The upheavals on the monetary markets are depending on worldwide instability and may subsequently nonetheless shake the inventory markets this yr, pronounces the specialists of Raiffesen. The SMI index has misplaced greater than 15% for the reason that begin of the yr.
The sharp correction recorded on the fairness markets for the reason that starting of the yr is just not but over and the inventory markets ought to nonetheless present vital volatility, Raiffeisen specialists estimated on Thursday.

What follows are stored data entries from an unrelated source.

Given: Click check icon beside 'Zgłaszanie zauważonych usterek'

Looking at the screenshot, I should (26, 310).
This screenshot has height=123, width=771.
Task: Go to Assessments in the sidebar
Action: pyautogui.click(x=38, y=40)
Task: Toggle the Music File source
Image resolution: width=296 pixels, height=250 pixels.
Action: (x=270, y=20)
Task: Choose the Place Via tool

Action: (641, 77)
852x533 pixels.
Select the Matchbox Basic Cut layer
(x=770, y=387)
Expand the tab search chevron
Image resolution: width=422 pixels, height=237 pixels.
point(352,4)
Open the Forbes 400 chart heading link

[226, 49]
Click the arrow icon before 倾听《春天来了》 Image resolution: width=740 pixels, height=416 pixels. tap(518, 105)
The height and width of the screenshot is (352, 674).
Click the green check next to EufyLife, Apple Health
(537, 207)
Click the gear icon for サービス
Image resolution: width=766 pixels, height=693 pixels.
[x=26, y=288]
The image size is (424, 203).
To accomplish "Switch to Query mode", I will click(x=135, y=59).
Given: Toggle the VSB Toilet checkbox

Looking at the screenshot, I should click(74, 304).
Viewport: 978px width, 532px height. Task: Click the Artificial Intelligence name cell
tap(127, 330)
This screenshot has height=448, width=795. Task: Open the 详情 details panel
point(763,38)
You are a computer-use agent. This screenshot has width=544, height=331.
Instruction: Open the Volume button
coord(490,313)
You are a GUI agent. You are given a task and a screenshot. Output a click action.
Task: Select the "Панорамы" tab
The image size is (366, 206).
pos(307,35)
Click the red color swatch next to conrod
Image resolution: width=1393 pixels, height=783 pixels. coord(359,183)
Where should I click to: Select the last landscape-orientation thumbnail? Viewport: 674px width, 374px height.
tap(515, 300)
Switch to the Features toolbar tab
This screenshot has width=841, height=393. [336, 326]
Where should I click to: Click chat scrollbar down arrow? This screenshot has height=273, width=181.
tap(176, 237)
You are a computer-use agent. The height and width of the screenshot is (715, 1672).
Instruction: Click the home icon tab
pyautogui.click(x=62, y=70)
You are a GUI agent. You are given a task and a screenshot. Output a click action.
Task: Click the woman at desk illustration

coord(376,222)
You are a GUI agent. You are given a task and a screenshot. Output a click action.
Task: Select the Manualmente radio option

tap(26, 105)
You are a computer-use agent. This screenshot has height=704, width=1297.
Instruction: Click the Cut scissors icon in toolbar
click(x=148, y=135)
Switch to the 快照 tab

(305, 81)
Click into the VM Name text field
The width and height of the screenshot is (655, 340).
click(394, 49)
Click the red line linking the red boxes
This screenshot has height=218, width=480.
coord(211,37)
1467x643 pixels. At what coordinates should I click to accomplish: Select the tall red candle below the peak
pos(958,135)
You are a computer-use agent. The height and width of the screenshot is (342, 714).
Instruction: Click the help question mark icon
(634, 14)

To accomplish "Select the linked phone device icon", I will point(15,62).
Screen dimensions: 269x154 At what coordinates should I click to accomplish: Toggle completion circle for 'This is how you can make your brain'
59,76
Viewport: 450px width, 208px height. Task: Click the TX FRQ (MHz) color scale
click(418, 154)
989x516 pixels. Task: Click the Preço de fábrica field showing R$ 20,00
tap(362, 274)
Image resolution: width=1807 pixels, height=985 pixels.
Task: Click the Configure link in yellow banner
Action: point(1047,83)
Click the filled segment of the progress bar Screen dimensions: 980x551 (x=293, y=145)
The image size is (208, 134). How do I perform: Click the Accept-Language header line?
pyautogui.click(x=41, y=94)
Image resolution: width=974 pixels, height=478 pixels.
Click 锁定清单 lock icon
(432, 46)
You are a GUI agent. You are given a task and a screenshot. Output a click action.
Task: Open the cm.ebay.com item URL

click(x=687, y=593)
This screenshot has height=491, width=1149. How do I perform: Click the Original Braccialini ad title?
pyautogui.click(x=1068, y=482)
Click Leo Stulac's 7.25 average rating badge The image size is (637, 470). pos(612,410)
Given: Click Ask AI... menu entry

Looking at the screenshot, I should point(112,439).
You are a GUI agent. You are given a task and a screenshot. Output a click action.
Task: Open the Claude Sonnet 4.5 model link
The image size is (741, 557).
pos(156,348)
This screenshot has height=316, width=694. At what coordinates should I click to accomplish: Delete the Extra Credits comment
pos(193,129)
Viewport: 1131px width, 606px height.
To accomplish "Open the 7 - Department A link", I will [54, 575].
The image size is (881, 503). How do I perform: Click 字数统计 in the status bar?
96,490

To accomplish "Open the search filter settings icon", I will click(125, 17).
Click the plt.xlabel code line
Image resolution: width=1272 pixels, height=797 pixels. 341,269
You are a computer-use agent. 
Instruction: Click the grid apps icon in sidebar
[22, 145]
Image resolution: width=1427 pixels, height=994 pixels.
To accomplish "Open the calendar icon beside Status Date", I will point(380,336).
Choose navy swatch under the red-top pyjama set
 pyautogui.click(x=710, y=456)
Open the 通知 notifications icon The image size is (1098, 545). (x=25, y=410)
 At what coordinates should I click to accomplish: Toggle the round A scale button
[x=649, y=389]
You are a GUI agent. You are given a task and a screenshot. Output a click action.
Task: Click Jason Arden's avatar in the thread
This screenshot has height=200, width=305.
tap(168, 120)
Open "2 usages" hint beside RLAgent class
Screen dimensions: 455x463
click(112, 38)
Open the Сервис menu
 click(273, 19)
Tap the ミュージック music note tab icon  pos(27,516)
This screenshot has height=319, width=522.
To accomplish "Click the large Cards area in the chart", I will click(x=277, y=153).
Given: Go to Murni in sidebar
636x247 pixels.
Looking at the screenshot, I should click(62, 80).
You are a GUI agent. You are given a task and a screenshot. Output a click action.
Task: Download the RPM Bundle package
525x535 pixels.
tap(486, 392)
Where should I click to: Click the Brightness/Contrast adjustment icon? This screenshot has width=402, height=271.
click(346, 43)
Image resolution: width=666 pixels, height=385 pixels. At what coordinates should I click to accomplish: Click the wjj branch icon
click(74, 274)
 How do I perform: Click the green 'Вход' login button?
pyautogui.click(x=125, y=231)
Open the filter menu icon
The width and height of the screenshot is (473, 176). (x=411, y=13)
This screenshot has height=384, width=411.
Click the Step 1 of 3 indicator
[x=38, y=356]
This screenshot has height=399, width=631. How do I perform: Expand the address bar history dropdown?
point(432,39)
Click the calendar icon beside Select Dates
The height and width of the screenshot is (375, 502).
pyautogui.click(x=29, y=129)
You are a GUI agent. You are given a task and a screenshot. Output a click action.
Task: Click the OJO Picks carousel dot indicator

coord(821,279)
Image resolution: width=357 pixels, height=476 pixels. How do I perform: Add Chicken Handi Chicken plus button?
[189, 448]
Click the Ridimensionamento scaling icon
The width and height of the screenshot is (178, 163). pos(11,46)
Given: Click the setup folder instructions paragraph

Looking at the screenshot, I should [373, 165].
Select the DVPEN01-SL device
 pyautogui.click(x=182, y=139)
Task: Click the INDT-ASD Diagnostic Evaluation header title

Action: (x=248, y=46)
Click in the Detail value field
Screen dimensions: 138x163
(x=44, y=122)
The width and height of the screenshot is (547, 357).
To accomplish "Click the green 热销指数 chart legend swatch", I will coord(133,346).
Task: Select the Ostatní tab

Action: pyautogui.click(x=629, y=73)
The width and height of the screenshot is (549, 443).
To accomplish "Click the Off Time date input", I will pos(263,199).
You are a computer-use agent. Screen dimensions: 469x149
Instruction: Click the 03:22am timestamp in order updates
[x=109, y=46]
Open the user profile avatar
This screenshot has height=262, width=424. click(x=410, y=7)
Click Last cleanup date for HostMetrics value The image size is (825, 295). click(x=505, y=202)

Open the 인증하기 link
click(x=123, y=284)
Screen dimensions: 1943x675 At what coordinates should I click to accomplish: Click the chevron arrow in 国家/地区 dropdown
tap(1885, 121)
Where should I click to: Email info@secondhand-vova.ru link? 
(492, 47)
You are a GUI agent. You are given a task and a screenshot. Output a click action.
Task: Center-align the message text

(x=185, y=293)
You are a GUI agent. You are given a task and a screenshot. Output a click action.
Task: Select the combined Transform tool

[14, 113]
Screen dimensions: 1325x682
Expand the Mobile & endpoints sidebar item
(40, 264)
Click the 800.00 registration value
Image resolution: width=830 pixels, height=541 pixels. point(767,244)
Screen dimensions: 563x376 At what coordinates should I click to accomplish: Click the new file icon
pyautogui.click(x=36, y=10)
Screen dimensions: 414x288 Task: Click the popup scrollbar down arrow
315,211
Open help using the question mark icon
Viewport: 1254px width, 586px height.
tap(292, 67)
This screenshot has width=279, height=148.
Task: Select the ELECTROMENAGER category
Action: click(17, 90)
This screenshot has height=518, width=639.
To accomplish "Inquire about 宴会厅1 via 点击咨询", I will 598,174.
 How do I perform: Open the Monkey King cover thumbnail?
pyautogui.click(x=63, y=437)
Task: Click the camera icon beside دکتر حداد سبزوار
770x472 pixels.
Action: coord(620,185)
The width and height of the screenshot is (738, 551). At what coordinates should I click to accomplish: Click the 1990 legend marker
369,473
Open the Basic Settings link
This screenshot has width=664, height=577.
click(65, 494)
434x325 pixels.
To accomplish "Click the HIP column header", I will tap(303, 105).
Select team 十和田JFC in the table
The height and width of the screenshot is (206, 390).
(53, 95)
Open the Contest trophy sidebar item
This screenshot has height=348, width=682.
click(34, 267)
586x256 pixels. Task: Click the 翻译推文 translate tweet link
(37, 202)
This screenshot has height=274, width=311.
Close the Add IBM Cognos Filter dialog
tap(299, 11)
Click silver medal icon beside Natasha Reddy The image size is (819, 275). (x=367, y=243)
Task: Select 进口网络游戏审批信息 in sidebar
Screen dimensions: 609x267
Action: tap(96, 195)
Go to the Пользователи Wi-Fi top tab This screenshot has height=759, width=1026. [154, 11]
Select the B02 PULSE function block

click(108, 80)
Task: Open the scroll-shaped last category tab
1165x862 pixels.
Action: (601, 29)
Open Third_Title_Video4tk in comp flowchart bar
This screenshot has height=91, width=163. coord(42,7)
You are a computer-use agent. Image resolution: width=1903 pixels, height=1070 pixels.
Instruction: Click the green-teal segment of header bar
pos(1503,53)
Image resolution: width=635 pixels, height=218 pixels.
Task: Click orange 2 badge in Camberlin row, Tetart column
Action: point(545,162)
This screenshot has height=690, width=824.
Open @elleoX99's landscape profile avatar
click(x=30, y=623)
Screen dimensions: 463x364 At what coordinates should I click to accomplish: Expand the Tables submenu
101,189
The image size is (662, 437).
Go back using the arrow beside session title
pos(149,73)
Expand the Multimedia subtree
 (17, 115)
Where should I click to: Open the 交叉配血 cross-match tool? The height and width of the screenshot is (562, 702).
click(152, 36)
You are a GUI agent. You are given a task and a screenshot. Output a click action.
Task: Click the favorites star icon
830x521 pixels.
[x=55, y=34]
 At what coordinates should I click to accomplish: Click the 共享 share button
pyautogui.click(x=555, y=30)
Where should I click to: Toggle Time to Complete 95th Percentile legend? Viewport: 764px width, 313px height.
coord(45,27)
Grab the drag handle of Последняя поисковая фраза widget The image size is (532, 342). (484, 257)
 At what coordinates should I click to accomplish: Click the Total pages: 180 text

“A pointy rise in producer costs, continued supply difficulties and better financing prices are anticipated to weigh on company margins,” mentioned Matthias Geissbühler, funding director of Raiffeisen Switzerland. Consequently, earnings expectations are too excessive and have to be corrected decrease, he added.
The fairness markets ought to subsequently, because the half-year outcomes are printed, stay risky over the approaching months.
Because the begin of the yr, the Swiss Inventory Alternate’s flagship SMI index has fallen 15.8%, after leaping 20.3% final yr.
On this context, the consultants of the St. Gallen financial institution suggest Swiss equities and favor the securities of corporations with a stable steadiness sheet and a superb positioning in the marketplace. Companies in a position to cross on rising prices to their prospects by worth changes are most popular.
With regard to the financial outlook, Raiffeisen confirmed that it expects gross home product (GDP) development in Switzerland of two.2% this yr. “We’re at present in an atmosphere of stagflation,” mentioned Geissbühler.
Confronted with hovering inflation, central banks ought to proceed to tighten their financial insurance policies. However in a context of financial slowdown, the dangers of recession enhance.
The Swiss Nationwide Financial institution (SNB) thus raised its key charge by 50 foundation factors in mid-June to -0.25%. And SNB Chairman Thomas Jordan lately warned “additional tightening could also be wanted.”